Several readers sent in the news that AT&T's top lobbyist sent a letter to all 300,000 employees urging them to give feedback to the FCC as it gears up for rulemaking on net neutrality. He even supplied talking points approved by the PR department. The lobbyist, Jim Cicconi, suggested that employees use their personal email accounts when they weigh in with the FCC. Pro-net-neutrality group Free Press has now likened Cicconi's letter to astroturfing: "Coming from one of the company’s most senior executives, it’s hard to imagine AT&T employees thinking the memo was merely a suggestion."

9 of 239 comments (clear)

  1. Let the FCC know your own opinion by Michael+G.+Kaplan · · Score: 5, Informative

    AT&T urged its employees to post on the FCC's net neutrality website. You can do the same, you have until Thursday to post.

    http://openinternet.gov/

  2. Re:Please People, You're Spreading Misinformation by Red+Flayer · · Score: 4, Informative
    No need for that... it's in the actual letter:

    The "net neutrality" rules as reported will jeopardize the very goals supported by the Obama administration that every American have access to high-speed Internet services no matter where they live or their economic circumstance. That goal can't be met with rules that halt private investment in broadband infrastructure. And the jobs associated with that investment will be lost at a time when the country can least afford it.

    Who needs to blatantly hinge jobs upon action/inaction to the letter when FUD inside the letter works so well?

    Whatever, though. This is just like unions telling their members to do the same thing for the benefit of their employers (and thus themselves)... just without the go-between of the union. It happens all the time.

    --
    "Trolls they were, but filled with the evil will of their master: a fell race..." -- J.R.R. Tolkien on Olog-hai
  3. Re:So? by DragonWriter · · Score: 5, Informative

    I also work in a regulated industry and recently our CEO sent out a memo suggesting employees write their Congressman about a proposed law that could seriously hurt our business. It doesn't matter where the urging comes from since it's not like the CEO can tell that you've followed his suggestion or not.

    That's nice, but here we're not talking about letters to your Congressional representative, we're talking about comments to be filed as part of a formal FCC rulemaking process. Comments filed in a formal rulemaking process are public records. In fact, the FCC has an online search system that lets you search all filed comments, by, among other things, the name of the person or entity filing the comment, and the results include additional information like the mailing address of the filer.

    Consequently, especially if you are only worried about positive confirmation (IOW, if you don't mind some false negatives, but want to be fairly immune to false positives), its pretty easy for an employer to check if their employees have followed through on such a "recommendation."

  4. Re:Please People, You're Spreading Misinformation by hobo+sapiens · · Score: 5, Informative

    all true. I worked for the company in question for years and this is nothing new. Before net neutrality, there was cable vs dsl. Before that, there was UNE-P (http://www.webopedia.com/TERM/U/UNE_P.html). Before that, there was SBC vs ATT for long distance. Before that, there was probably some other bogeyman that they tried to rally everyone against.
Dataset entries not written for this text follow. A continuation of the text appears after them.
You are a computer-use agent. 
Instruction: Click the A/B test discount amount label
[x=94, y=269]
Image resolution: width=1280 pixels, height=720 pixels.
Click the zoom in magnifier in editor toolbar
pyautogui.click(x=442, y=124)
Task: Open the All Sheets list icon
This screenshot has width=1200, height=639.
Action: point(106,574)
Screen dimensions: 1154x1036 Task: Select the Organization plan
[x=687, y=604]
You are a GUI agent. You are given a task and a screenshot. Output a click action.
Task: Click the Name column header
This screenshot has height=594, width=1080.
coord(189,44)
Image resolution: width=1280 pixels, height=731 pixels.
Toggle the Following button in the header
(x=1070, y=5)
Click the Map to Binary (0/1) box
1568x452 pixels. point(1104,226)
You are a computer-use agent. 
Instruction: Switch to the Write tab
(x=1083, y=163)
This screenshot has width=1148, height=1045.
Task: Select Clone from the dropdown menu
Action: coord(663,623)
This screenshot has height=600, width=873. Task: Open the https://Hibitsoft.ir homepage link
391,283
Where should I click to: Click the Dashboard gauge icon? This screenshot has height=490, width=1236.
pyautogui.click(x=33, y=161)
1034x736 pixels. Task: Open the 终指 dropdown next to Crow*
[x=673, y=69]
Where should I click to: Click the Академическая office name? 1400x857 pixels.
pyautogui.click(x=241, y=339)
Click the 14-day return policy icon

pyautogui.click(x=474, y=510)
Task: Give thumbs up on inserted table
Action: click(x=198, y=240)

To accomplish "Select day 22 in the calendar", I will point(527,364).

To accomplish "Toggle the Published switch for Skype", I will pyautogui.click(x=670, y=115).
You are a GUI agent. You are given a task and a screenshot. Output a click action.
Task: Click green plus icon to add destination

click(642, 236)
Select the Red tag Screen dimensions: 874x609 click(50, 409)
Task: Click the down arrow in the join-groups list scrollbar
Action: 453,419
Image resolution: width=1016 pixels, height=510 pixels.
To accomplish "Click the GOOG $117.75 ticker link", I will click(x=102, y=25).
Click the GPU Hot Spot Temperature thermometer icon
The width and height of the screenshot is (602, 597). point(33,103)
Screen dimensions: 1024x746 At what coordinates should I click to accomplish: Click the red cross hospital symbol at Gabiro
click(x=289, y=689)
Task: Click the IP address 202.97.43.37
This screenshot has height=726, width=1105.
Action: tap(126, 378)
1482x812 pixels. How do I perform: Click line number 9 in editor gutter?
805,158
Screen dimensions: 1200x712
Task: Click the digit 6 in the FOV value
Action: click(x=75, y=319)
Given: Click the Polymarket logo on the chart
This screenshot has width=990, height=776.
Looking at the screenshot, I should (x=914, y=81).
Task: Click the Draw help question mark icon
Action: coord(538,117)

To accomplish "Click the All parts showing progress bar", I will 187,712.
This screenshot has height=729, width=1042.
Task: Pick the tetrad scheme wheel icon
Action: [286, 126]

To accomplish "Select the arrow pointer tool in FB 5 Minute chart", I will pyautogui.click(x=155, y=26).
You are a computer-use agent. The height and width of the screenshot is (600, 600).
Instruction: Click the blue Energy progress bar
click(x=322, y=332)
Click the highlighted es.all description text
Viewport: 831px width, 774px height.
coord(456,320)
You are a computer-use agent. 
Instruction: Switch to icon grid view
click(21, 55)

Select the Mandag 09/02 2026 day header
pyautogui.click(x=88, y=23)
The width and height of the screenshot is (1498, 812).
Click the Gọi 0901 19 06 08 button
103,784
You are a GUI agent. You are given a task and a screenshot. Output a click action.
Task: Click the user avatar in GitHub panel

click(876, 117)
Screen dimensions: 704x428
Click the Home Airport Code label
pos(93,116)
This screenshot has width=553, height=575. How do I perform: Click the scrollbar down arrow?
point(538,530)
    Here's the thing: I never once contributed to their PAC. Not even once. I didn't use Cingular, I used a competing carrier until Cingular's service got better than the competition. I still use an AT&T DSL connection and phone service, even though I no longer work there. Why? I will choose to spend my money on whomever provides the best service at my price point. I made that clear to everyone I used to work with who gave me grief.

    My job was never once threatened. I never received a bad review, never got any flack at all. I left of my own volition. Now, if I still worked there, I would never do what they are asking. I don't think there would be trouble over that.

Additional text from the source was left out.